(Stored records)
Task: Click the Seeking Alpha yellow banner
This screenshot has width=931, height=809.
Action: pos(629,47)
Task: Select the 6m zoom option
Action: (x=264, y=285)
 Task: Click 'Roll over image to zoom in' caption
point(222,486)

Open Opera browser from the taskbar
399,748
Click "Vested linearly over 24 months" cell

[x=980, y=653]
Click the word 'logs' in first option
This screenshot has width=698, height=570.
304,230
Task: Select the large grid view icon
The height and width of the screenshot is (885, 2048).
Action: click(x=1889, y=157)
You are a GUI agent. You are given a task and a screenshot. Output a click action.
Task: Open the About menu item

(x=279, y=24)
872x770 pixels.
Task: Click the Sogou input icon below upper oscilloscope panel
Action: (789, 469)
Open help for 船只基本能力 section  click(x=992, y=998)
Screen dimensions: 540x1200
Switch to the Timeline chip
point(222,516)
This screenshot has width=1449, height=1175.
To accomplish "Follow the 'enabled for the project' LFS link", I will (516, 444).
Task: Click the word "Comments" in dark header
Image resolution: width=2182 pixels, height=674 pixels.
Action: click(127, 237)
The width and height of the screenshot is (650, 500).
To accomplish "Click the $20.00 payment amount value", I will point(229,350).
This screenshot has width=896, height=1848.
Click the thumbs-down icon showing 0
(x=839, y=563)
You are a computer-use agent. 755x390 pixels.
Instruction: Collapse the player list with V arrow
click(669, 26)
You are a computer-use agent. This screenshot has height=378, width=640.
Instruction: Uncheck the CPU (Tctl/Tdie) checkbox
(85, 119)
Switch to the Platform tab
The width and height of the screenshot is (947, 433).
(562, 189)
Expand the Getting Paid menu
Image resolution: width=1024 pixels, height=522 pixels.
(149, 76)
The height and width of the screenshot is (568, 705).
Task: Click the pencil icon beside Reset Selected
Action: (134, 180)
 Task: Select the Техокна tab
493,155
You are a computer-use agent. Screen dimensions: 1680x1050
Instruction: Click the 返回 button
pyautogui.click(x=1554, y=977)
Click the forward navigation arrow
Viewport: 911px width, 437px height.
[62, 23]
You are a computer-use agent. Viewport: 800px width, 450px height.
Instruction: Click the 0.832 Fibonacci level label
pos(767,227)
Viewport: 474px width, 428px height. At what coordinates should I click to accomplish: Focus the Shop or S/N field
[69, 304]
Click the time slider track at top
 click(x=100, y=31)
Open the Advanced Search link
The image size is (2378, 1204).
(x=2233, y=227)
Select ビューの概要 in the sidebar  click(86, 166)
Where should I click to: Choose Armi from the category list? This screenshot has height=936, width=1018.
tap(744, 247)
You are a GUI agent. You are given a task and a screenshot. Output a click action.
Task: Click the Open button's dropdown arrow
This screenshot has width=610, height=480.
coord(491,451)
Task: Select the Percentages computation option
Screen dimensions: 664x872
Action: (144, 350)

## EXERCISE INSTRUCTIONS
Pull every line with the word "link" from the data.

## RESPONSE TO THIS TASK
To accomplish "Follow the 'enabled for the project' LFS link", I will (516, 444).
Open the Advanced Search link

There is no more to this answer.